First Author | Cho SH | Year | 2001 |
Journal | Int J Mol Med | Volume | 7 |
Issue | 3 | Pages | 235-41 |
PubMed ID | 11179500 | Mgi Jnum | J:67487 |
Mgi Id | MGI:1930730 | Doi | 10.3892/ijmm.7.3.235 |
Citation | Cho SH, et al. (2001) Bax gene disruption alters the epidermal response to ultraviolet irradiation and in vivo induced skin carcinogenesis. Int J Mol Med 7(3):235-41 |
abstractText | Bcl-2 family member proteins are differentially expressed in skin and in non-melanoma skin cancer (NMSC).
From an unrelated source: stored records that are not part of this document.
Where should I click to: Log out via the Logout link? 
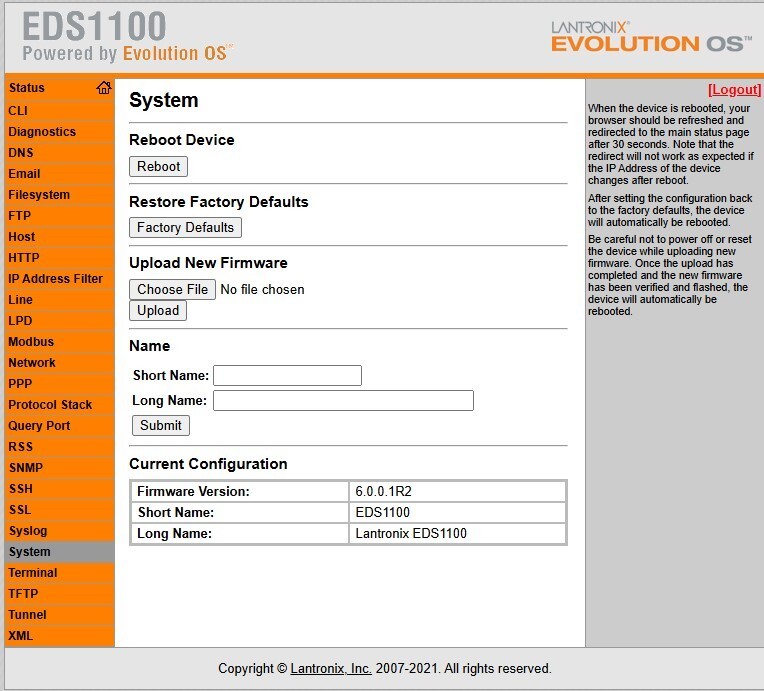(734, 90)
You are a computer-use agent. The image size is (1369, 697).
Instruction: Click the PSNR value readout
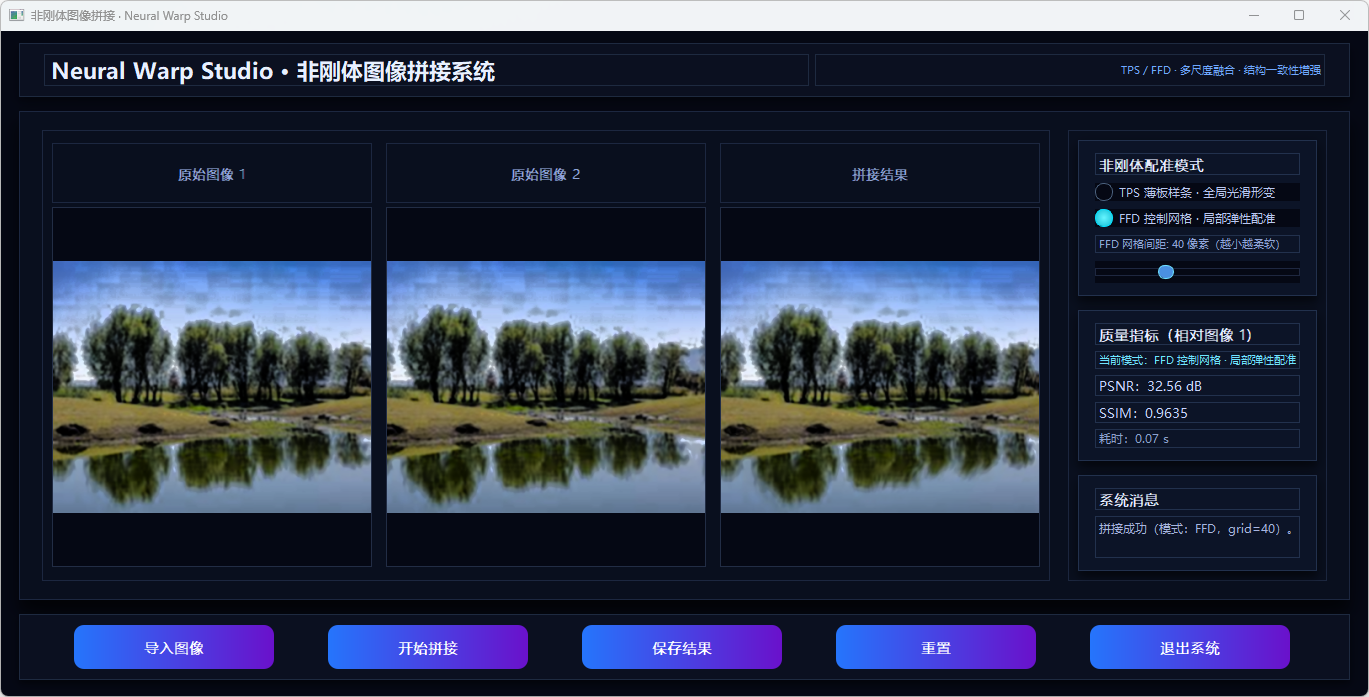1197,386
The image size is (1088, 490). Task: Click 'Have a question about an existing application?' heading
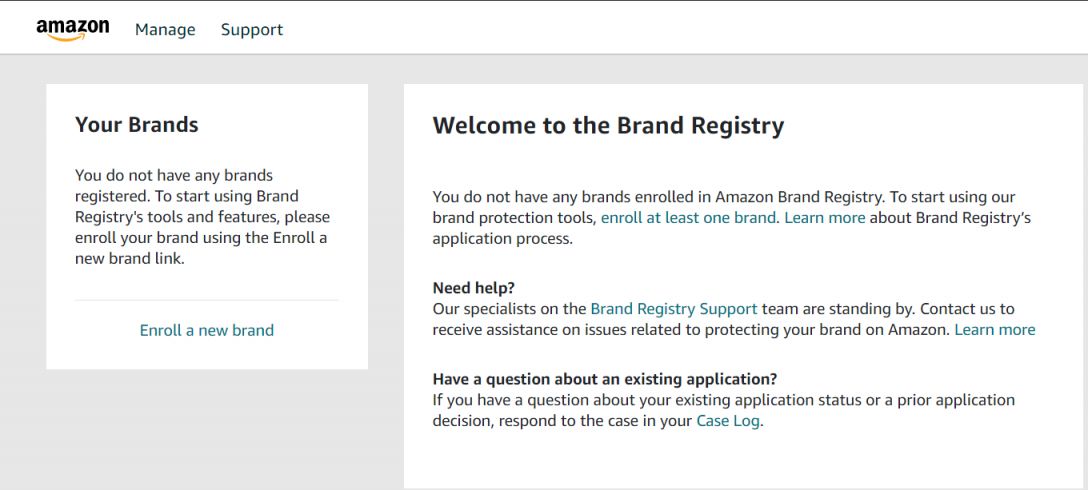tap(605, 380)
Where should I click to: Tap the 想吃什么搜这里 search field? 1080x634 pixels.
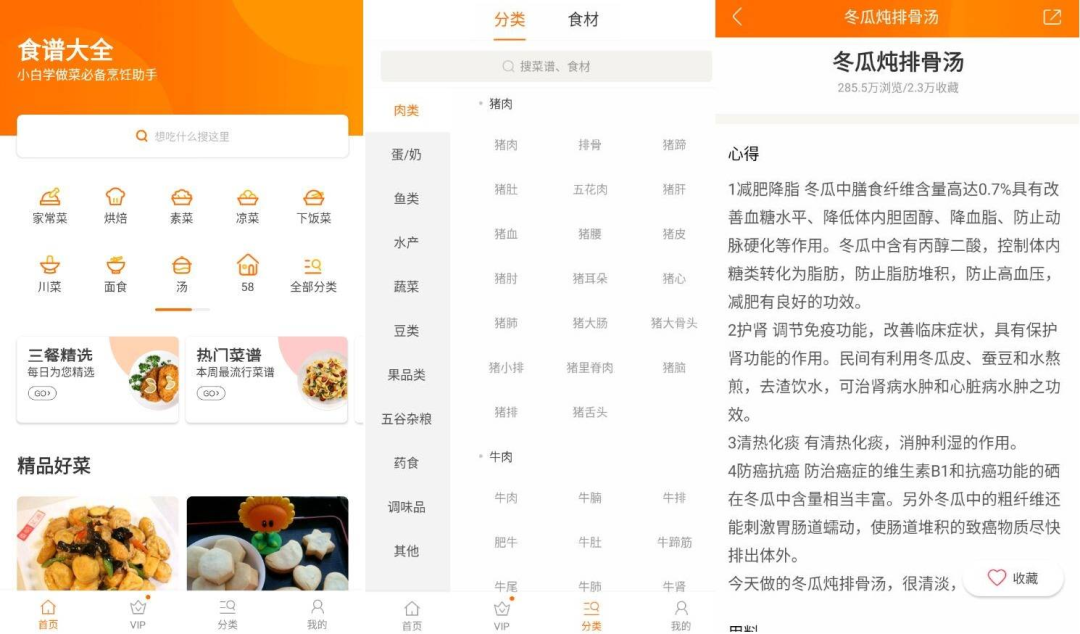pos(180,135)
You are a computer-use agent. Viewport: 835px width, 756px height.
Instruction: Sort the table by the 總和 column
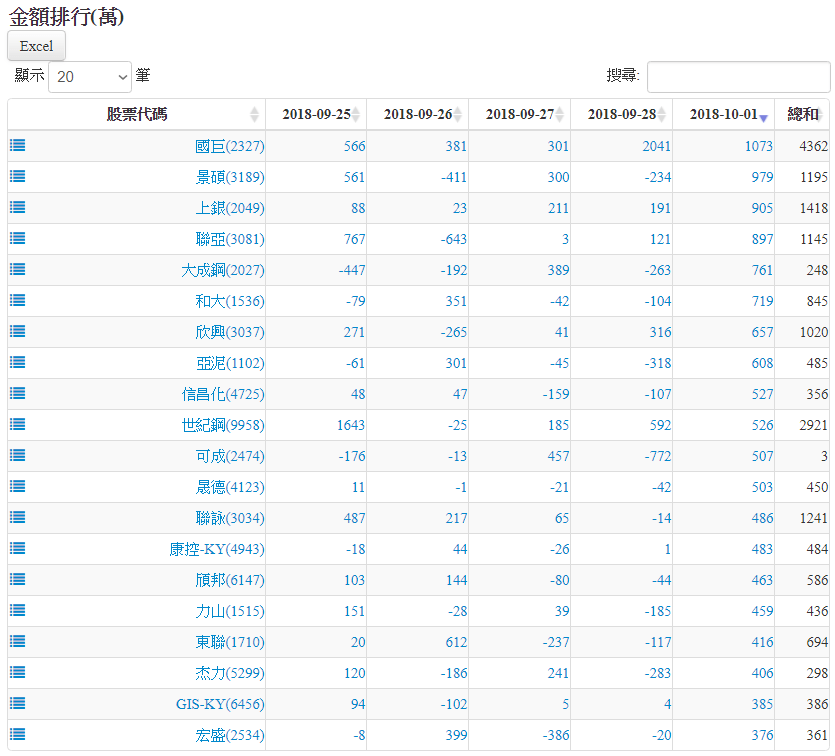tap(802, 114)
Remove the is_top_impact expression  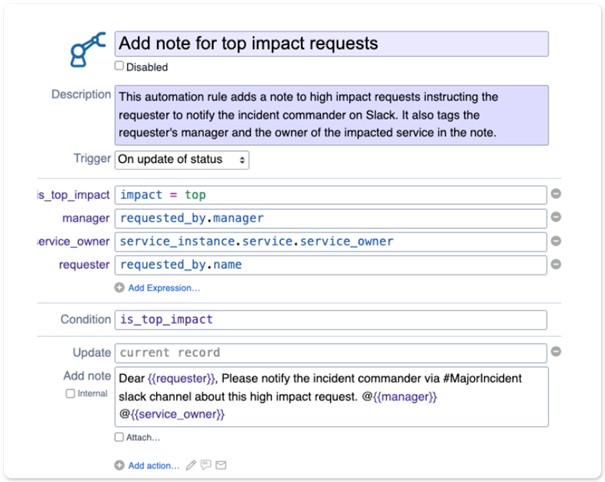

To elucidate the contribution of bcl-2 and bax proteins to epidermal differentiation and skin carcinogenesis, we investigated keratinocyte proliferation, differentiation and tumourigenesis in bcl-2-/- and bax-/- mice. The rate and pattern of proliferation and spontaneous cell death in the bcl-2-/- and bax-/- mice were not different from control mice. The epidermis of bcl-2-/- and bax-/- expressed sightly higher levels of cytokeratin 1 and loricrin compared to control littermates. The apoptotic response to ultraviolet-induced genotoxic stress was assessed by quantitating TUNEL positive cells. Bax-/- keratinocytes showed a significant resistance to UV-induced cell death compared to control mice. The life-span of bcl-2-/- mice precluded an assessment of bcl-2 gene disruption on in vivo tumourigenesis. A significant increase in tumour incidence was observed in bax-/- mice compared to control mice in two-step chemical carcinogenesis studies. These findings suggest that bcl-2 and bax gene products may be important determinants of normal keratinocyte differentiation and response to genotoxic stress in vivo, and indicate that bax may provide a tumour suppressor effect during skin carcinogenesis. |